Азин видел, как расслаивался, истаивал туман, а вместе с ним улетучивалось и недавнее беспокойство. В Азине появилась уверенность в успехе штурма. Как зародилась эта уверенность, он не мог бы объяснить даже себе, но она дала ему бодрость, ясную силу и легкую приподнятость, что так необходима в самые напряженные минуты.
Азин проехал на позицию Северихина. Красноармейцы узнали его, невыспавшиеся лица их улыбались.
— Твои бойцы измучились от одного ожидания, а, Северихин?
— Когда будет сигнал к штурму? — спросил Северихин.
— В одиннадцать часов. Жди орудийного залпа. Полчаса осталось, сказал Азин.
— Самосаду нет. Перед штурмом покурить страсть как охота.
— Держите! — подал Шурмин пачку махорки. — Мой солдатский паек, пять дней в кармане таскаю.
— Вот это подарочек, да еще в день седьмого ноября!
Северихин сразу же набил трубку. Раскуривая, наклонил голову, к чему-то прислушался.
— Ты ничего не слышишь? — внезапно спросил он Азина.
— Нет, ничего. Нет…
— Духовой оркестр где-то играет…
Теперь уже все уловили звуки оркестра. Азин приподнялся на стременах, вытянул шею, завертел головой. Лутошкин сказал:
— А я и мелодию узнаю. «Наверх же, товарищи, все по местам». Ну да, мелодия «Варяга».
За бурыми холмами росла лихорадочная волна музыкальных звуков. Она катилась к Завьялову и Пирогову, и, как бы уступая ей дорогу, смолкли все посторонние звуки.
На одном из холмов сверкнули под солнцем медные трубы, тарелки барабанов и появились музыканты. За ними возникли черные, размашисто шагающие цепи. Первая, вторая, и пятая, и десятая — шли дворянские, купеческие, кулацкие сынки. В стремительном темпе взлетающих ног была какая-то твердая механическая сила.
— Они опередили нас! — крикнул Азин. — Давай, Шурмин, скачи к Дериглазову. Пусть подпустит офицеров как можно ближе, а потом из пулеметов их!.. А хорошо, черти, идут! Пьяны, что ли? Северихин, полное спокойствие. Собьешь их с парадного шага, кавалеристы довершат дело. Азин помчался к полустанку, где находился кавалерийский полк.

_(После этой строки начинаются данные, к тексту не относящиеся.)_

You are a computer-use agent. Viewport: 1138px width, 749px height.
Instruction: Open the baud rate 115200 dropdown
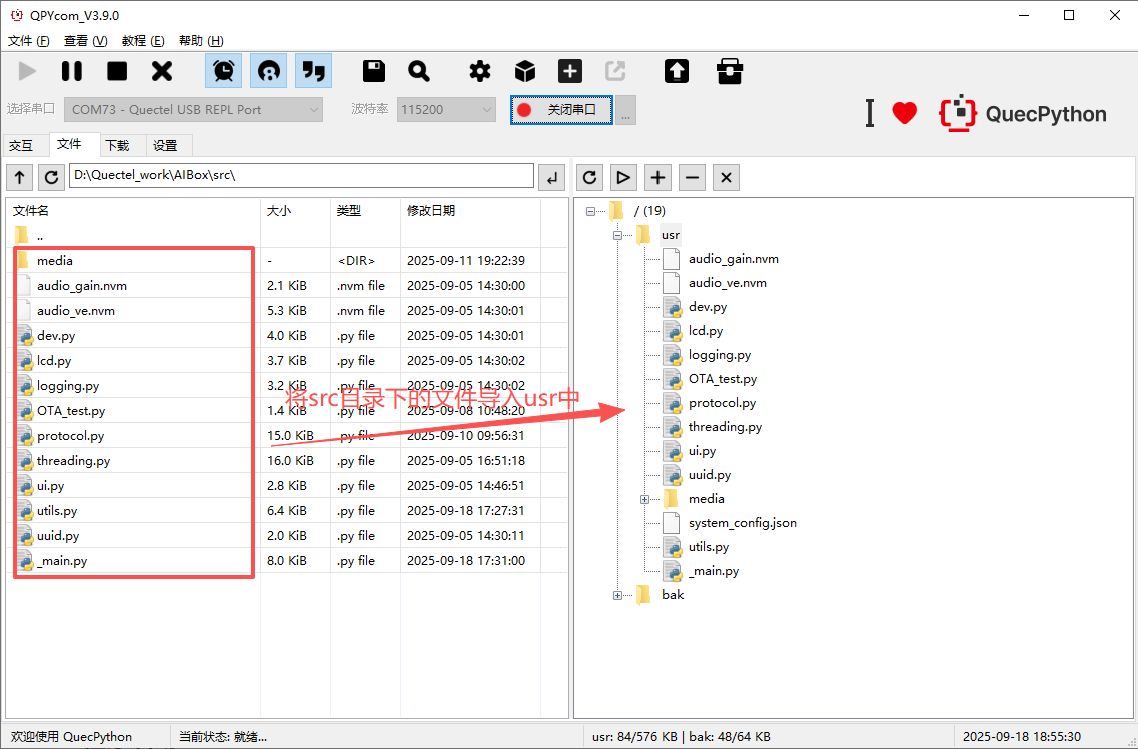(446, 110)
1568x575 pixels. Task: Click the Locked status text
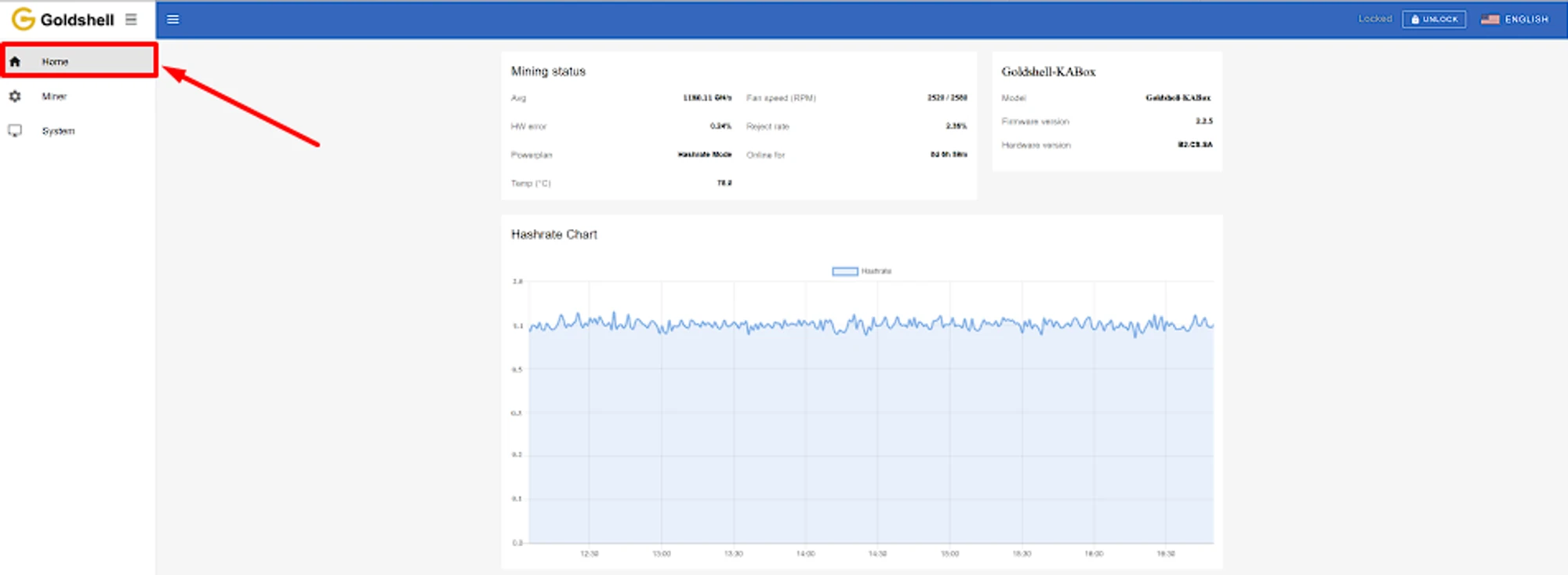tap(1374, 19)
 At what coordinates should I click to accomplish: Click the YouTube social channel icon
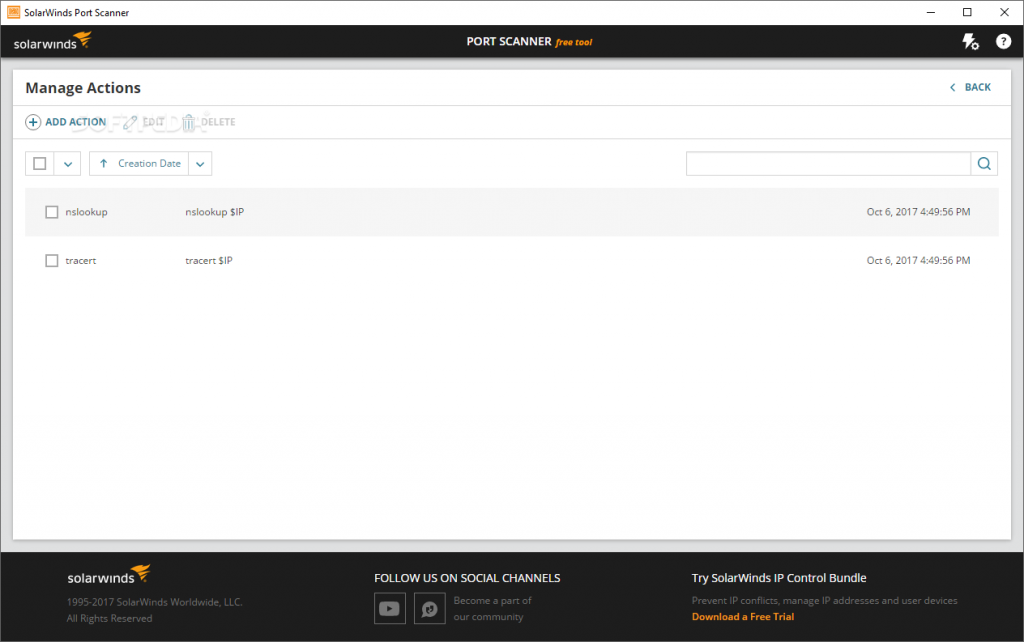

Над передней цепью, шагавшей с особенным шиком, клубилось бело-зеленое знамя, открывая скорбный лик Иисуса Христа. Рядом со знаменем, вздымая над головой большой крест, шел чернобородый священник. Сбоку от него шагал офицер в кавалерийской фуражке, с маузером в руке. Северихин приметил и правофлангового: грузин в алой черкеске самозабвенно вскидывал левую ногу.